*GOAL 1*.
Swap "screenshot" for "screen image" in the rows, beginning at the line that has "Identify the location" and stopping after the last of the rows, and give those lines again with everything else unchanged.

Sunday, July 20, 2008

About European versus American education

By Madeleine Kando and Tom Kando

The other day a Dutch friend asked me what 'M.Ed.' stands for, because I sent a letter to IFAW about mother's book and I signed it with Madeleine Kando, M.Ed. So this is what I wrote back:

There are three levels of higher education in the US:
(1): BA and BS (Bachelor of Arts or Science).
(2): MA, MS and MEd (Master of Arts or Science or Education) and
(3): Ph.D. and Ed.D. (Doctor of Philosophy or Education).

A bit like in the old days in Holland, when you had a Kandidaats, a Doctoraal, etc. Typically, it takes 4 years to achieve the first of these levels - the BA - so if you graduate from High School at eighteen, as most kids do, you can expect to get a BA or a BS at 22, if you apply yourself and daddy pays all your bills.

"College" basically refers to this four-year education, and it is also called "undergraduate" education. In America, therefore, the Baccalaureate refers to this four-year degree which you receive four years beyond high school , whereas the European Baccalaureat (le "bachot" in France, for example), refers to your High School degree, at eighteen. To make things even more complicated, the word "University" in the US can include a 4-year college but more properly refers to institutions that offer the more advanced degrees of MA and Ph.D.

As to me, I have the second level, the MA or M.Ed. Tom has a Ph.D. I could teach at a college but I couldn't teach upper division courses because I don't have a Ph.D. I could assist Tom but I could not teach his classes (for one thing - I know nothing of sociology). He would be permitted to teach all MY classes (although he wouldn't do a very good job because he doesn't know anything about Education).

In the US, you have to have at least a B.A. to make an adequate living. That is, you must have completed a four-year college education. This is not because you learn important job skills in college, but because there has long been an "educational inflation" whereby everyone, including employers, feels that people without college degrees are bad people. So almost everyone wants to go to college, even people who have no business doing so.

Currently American High Schools generally prepare you for College. You may opt to go to a Technical High School instead which precludes any chance of continuing in academics and prepares you for a 'vocation'. But in general the education children receive between the ages of 12 and 18 is less specialized. Children are not 'tracked' in high school as they are in Holland. Even at the College level, even though a student has to have a 'major' and a 'minor' subject, they are not required to make a career choice until much later in their development.

Because of this 'generalized' approach to education it is fair to say that European High Schools teach their students more in-depth. All comparative international statistics show this. Certainly when we went to High School in the Netherlands over 40 years ago, the education we received was far more rigorous and demanding than an American High School education. Because of the 'tracking' system in Holland, Tom for example who was tracked in the highest level (Gymnasium), had to learn six languages! This would be unimaginable in America.

Also, America has not had "eind examens," those phenomenally stressful and elaborate one-week long comprehensive exams at the end of your final year in high school. Every European country has them. And if you fail them, you repeat your senior year.

So historically, you could say that an 18-year old Dutch student who is in the highest academic-preparatory track in High School is almost as advanced as a student who receives a B.A. at 22.

*GOAL 2*.
Output a passage from the essay on European and American education word for word, beginning at the words "Currently American High" and stopping after "in their development.".

*RECORDS*.
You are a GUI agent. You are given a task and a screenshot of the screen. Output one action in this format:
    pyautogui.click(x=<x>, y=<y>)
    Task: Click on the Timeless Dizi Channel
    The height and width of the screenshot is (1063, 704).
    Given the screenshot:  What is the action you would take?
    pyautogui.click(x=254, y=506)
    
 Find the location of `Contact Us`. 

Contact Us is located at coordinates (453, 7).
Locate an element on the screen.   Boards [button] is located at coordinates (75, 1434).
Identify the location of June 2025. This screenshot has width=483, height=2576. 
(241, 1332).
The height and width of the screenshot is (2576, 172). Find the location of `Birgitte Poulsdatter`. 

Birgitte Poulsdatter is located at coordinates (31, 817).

*TASK ANSWER 1*.
Identify the location of June 2025. This screen image has width=483, height=2576. 
(241, 1332).
The height and width of the screen image is (2576, 172). Find the location of `Birgitte Poulsdatter`. 

Birgitte Poulsdatter is located at coordinates (31, 817).

*TASK ANSWER 2*.
Currently American High Schools generally prepare you for College. You may opt to go to a Technical High School instead which precludes any chance of continuing in academics and prepares you for a 'vocation'. But in general the education children receive between the ages of 12 and 18 is less specialized. Children are not 'tracked' in high school as they are in Holland. Even at the College level, even though a student has to have a 'major' and a 'minor' subject, they are not required to make a career choice until much later in their development.